EXERCISE TASK: Retype the material below from the line containing "You are a GUI" down to the line containing "Image resolution: width=819", including both of those lines.

DATA IN THIS EXERCISE:
* * * * * * *

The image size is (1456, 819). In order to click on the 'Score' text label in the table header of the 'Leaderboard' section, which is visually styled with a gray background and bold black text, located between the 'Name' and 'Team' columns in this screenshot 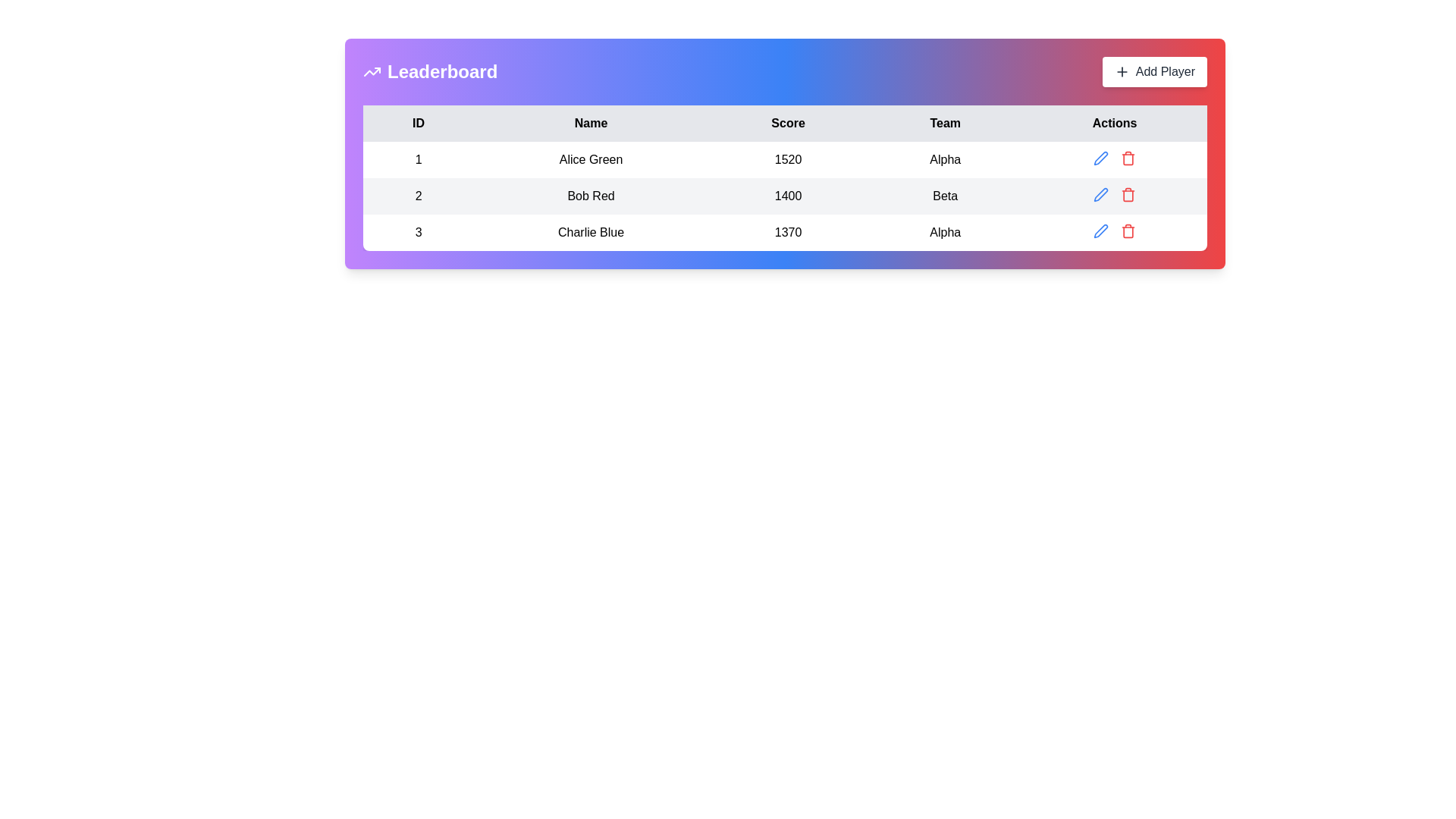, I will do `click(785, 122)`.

* * * * * * *

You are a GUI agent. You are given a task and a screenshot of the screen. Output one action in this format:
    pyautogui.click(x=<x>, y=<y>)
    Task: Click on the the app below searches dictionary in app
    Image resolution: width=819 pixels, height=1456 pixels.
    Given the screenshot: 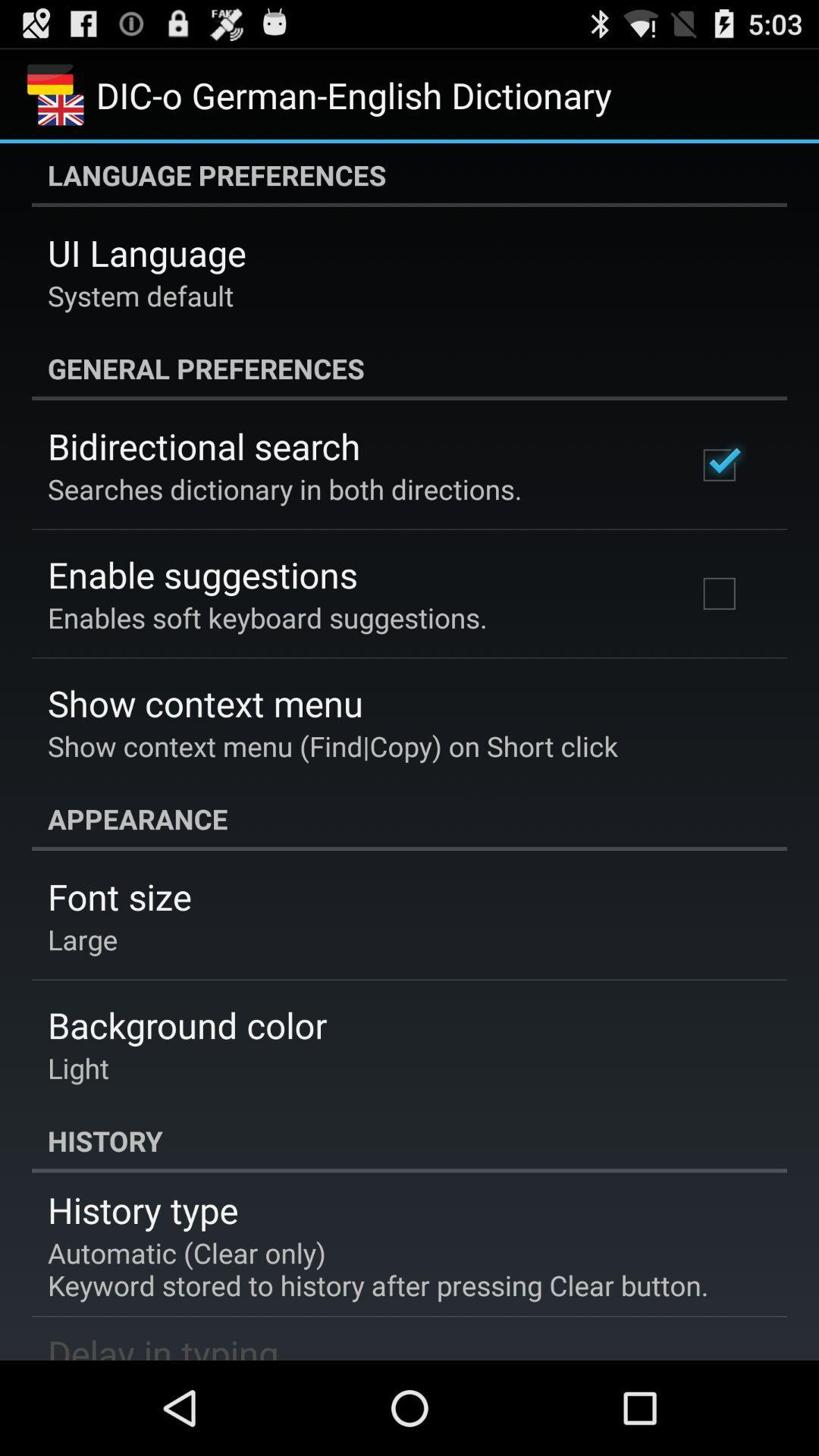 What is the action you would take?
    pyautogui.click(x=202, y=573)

* * * * * * *

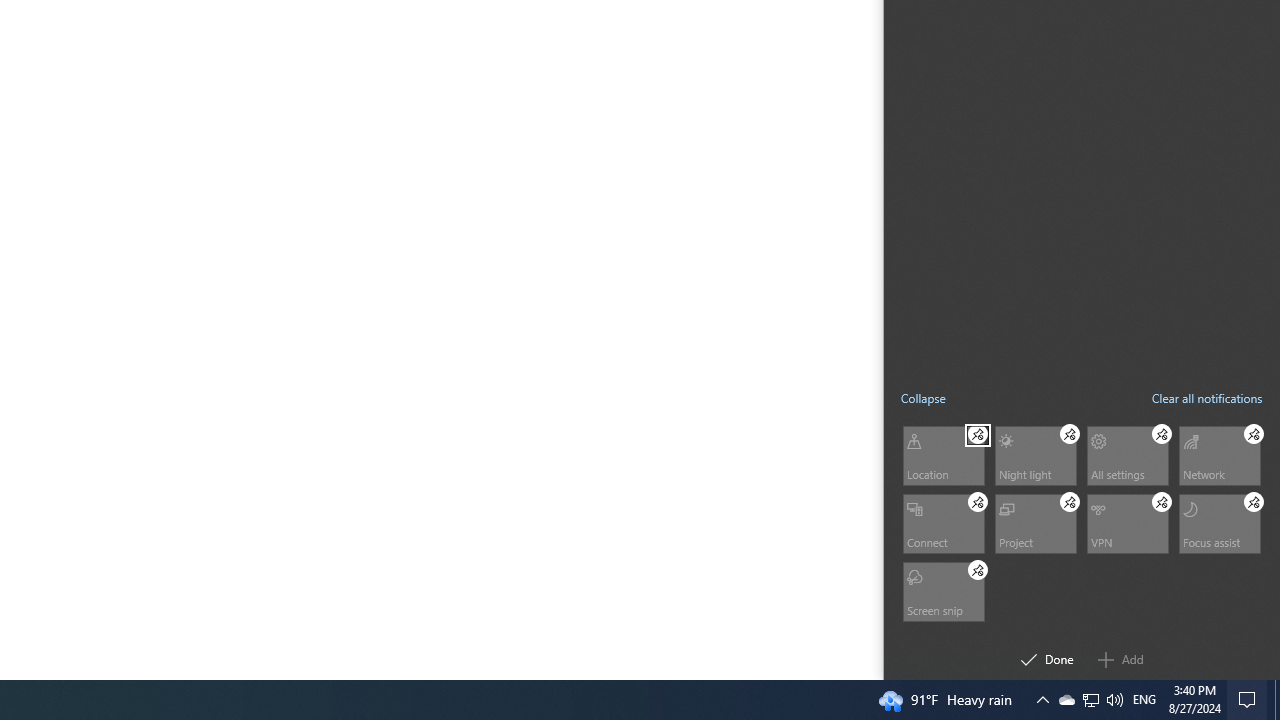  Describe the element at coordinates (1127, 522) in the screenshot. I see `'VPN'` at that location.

* * * * * * *

TASK ANSWER:
You are a GUI agent. You are given a task and a screenshot of the screen. Output one action in this format:
    pyautogui.click(x=<x>, y=<y>)
    Task: Click on the the app below searches dictionary in app
    Image resolution: width=819 pixels, height=1456 pixels.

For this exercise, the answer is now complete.